Рев трубы заглушил прощальные крики. Пассажиры приготовились провести на пароходе целый месяц. Они разбились на группы: мирок людей старого пошиба, небольшое общество офицеров, горстка франкмасонов, матери семейств, холостяки, больные (поделившиеся, в свою очередь, словно в клинических палатах, на маляриков, печеночников и так далее)…
Жали и его свита не покидали кают, питаясь рисом (его отвар они тоже употребляли в пищу) и вяленой рыбой, покупаемой на стоянках. Из-за такого питания Рено называл их своими «сиамскими котами». Он читал, играл на банджо, лежа на койке, и тоже не выходил на палубу, так как все еще страдал печенью, хотя морской воздух пошел ему на пользу. В Сайгоне они накупили множество книг, а потому отнюдь не искали общества. Их каюта выходила прямо на палубу. Оттуда через открытый иллюминатор его сильно нагревавшегося убежища до Рено доносились разговоры пассажиров, нарушая то, что Будда называл «священной тишиной послеобеденного отдыха»: он срывал цветы удовольствий от этой нескончаемой беседы и собирал своеобразный гербарий, составляя свод дальневосточных глупостей.
— Поверите ли, сударь, но я добился того, что стал жить с семьей на два пиастра в день и, таким образом, откладывать…
— Здесь, конечно, нет расходов на отопление, зато какие расходы на ледник и вентиляторы. Сплошные траты!
— Только экономией, поверьте мне, можно вызвать уважение к себе у жителей Востока…
— Здесь случались, и я вам точно говорю, такие ночи в январе, что приходилось спать под одеялами, а во время прогулок надевать пальто.

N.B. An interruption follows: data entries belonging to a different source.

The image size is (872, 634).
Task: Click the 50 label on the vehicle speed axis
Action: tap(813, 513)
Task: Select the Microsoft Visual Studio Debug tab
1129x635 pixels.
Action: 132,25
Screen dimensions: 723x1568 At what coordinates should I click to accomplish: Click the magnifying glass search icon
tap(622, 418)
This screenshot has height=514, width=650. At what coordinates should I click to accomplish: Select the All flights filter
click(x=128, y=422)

— Бедняга, он так «сдал», он не дотянет до Адена… (в слово «сдал» вкладывается жуткий смысл — подобно тому как преподавателям в слове «ошеломлен» удается показать то значение, которое оно имело в XVI веке).
— Я, как всякая другая женщина, думала: «Отправиться туда с любимым человеком, жить вместе на острове — чего же желать лучшего?» Но не тут-то было! Вам хочется спать? — А вы задыхаетесь! Прогуляться ночью? — А тут москиты! Искупаться? — Кругом акулы! Поесть фруктов? — Дизентерия! Никогда не выходите замуж за таможенного инспектора!

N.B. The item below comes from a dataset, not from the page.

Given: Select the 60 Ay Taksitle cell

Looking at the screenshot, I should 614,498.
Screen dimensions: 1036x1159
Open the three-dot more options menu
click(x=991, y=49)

— Пагоды с колокольчиками, заклинатели змей, опиум, теософия, госпожа Хризантема, остроносые шлепанцы — все это потом приедается, одним словом — это желтая погибель…

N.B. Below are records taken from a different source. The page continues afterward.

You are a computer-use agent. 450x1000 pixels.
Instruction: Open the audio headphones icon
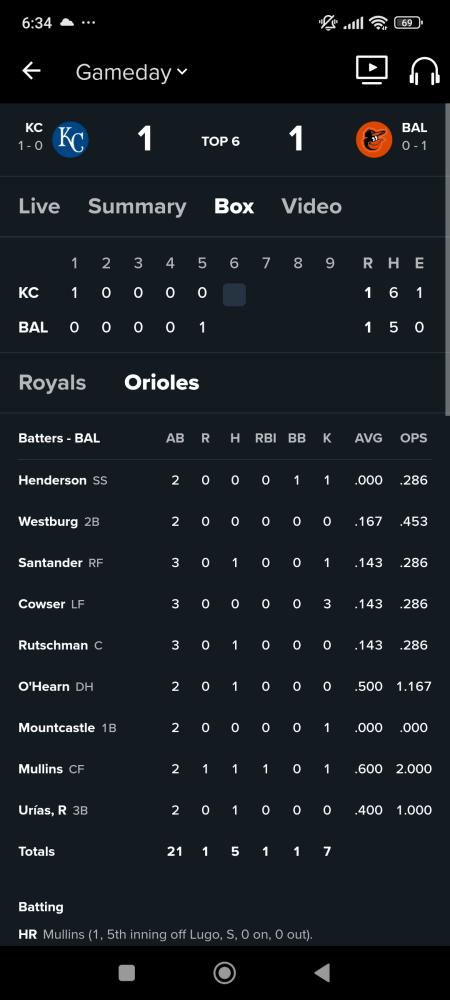[x=425, y=71]
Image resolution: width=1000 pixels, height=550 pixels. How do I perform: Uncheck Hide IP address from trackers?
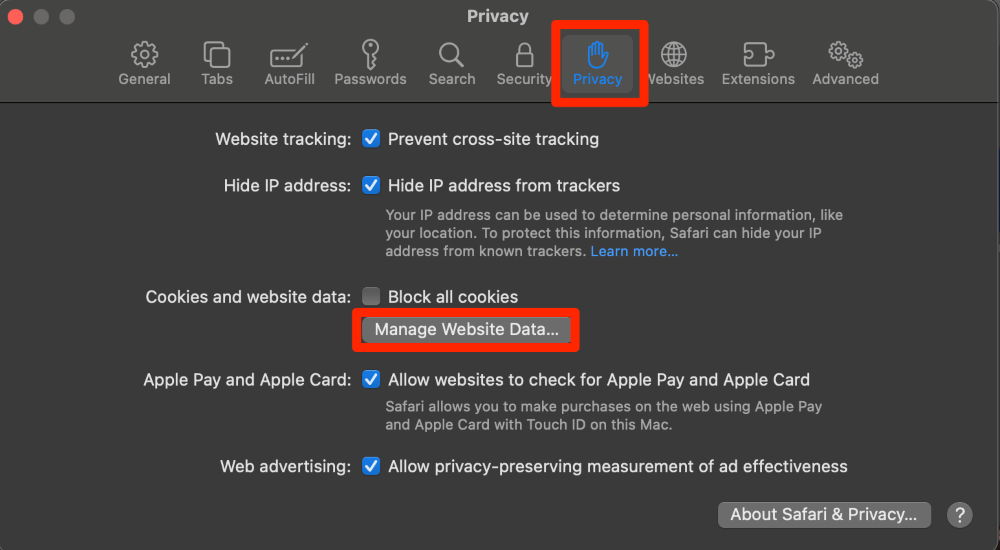tap(371, 186)
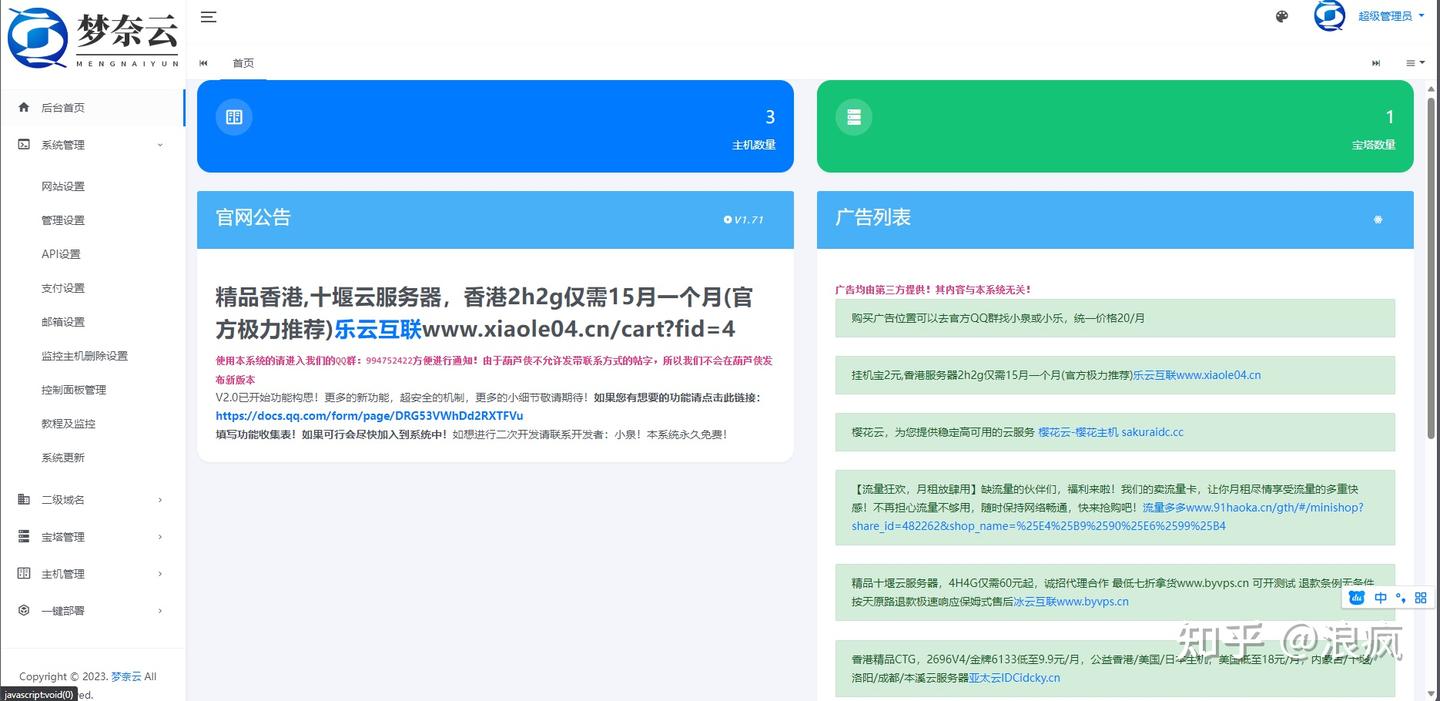The image size is (1440, 701).
Task: Collapse sidebar with hamburger menu icon
Action: point(208,16)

— Мы явно идем к большевизму. — Не надо много усилий, чтобы понять это. — Спасибо. Никакого спиртного до захода солнца…
— Хинин… пиастры… отпуска… каучук в срок…
— Сайгон — это маленький Марсель…
Рено заходит к принцу. Жали отдыхает, положив голову на китайскую подушечку, твердую, как булыжник. Возле него полковник, согнувшись и уперев подбородок в колени, упражняется в манипуляциях с новыми для него предметами — вилкой и ложкой: он старается отучиться от деревянной зубочистки, с помощью которой обычно ухватывал арбузный ломоть; на полу валяются прочитанные за день книги: «Корнелий Непот»[35], «Путь к архитектуре» Ле Корбюзье[36], «Медитации». Из привитой ему в первую очередь китайской классической культуры Жали вынес уважение к поэтам и преклонение перед воспетыми ими местами. Французские же романтики будоражили его воображение, как будоражат они сейчас всю азиатскую молодежь. А увидит он озеро, воспетое Ламартином? А где находится могила Мюссе? (Кстати, Рено и сам этого не знал.)
Волны плюют срываемой муссоном пеной в окно иллюминатора. Жали задумчив.
— Мне хотелось бы иметь белую кожу, — вздыхает он.
Рено не отвечает. Однако он невольно думает об этой таинственной власти белого человека над цветными. Быть может, у самых первоначальных истоков человечества стояли не желтолицые, как утверждают некоторые, а две расы: белых людей, с тонкими носами и светлыми глазами, создателей мира и — по контрасту — негроидов, этаких не поддающихся совершенствованию калибанов[37], инфантильных разрушителей.